SosA does not impair the localization of cell division proteins and septum formation initiation. A. Localization of FtsZ‐eYFP in SJF4694 (JE2 pSosA pCQ11‐FtsZ‐eYFP) grown in the absence and presence of 100 ng ml⁻¹ of AHT for 45 min. B. EzrA‐GFP localization in SJF4697 (JE2 pSosA ezrA‐gfp+) grown in the absence or presence of 100 ng ml⁻¹ AHT for 45 min. C. Percentages of JE2 pSosA cells exhibiting incomplete, complete, complete split or incomplete split septa (n = 573 for no AHT, n = 607 for 100 ng ml⁻¹ of AHT; organisms either isolated or co‐adhered in pairs; other represents staining in indistinct shape) after incubation with or without AHT for 45 min. D. GpsB‐GFP localization in SJF700 (JE2 pSosA gpsB‐gfp+) grown in the absence or presence of 100 ng ml⁻¹ of AHT for 45 min. All fluorescence images (A, B and D) are average intensity projections and scale bars represent 3 um.
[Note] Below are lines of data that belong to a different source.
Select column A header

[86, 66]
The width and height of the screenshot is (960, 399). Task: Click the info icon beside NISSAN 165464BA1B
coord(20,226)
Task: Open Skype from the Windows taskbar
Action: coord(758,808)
E. 3D‐SIM Z‐stack images of JE2/pSosA grown with 100 ng ml⁻¹ of AHT for 45 min and labeled with Alexa Fluor 647 NHS ester. (i) A cell with initiated septum formation and (ii) a cell splitting into daughter cells without finishing a septal disc. Scale bars represents 0.5 µm.

Figure 9

Proposed model for a regulated survival strategy for S. aureus upon DNA damage. As part of the SOS response, SosA is produced and, by a membrane‐localized activity, corrupts normal cell division activity, likely via an interaction with essential divisome components. In effect, cells are still able to initiate septum formation but are unable to complete it, leading to synchronization of the cell population. This provides a spatio‐temporal window for paralleled SOS response‐regulated DNA repair activity. At the same time, the cell size increases due to off‐septal activity of peptidoglycan‐synthesizing enzymes. As the SOS response diminishes, the cellular concentration of SosA is lowered, directly or indirectly, by the proteolytic activity of CtpA. At this stage, septa are allowed to complete and normal growth/division continues.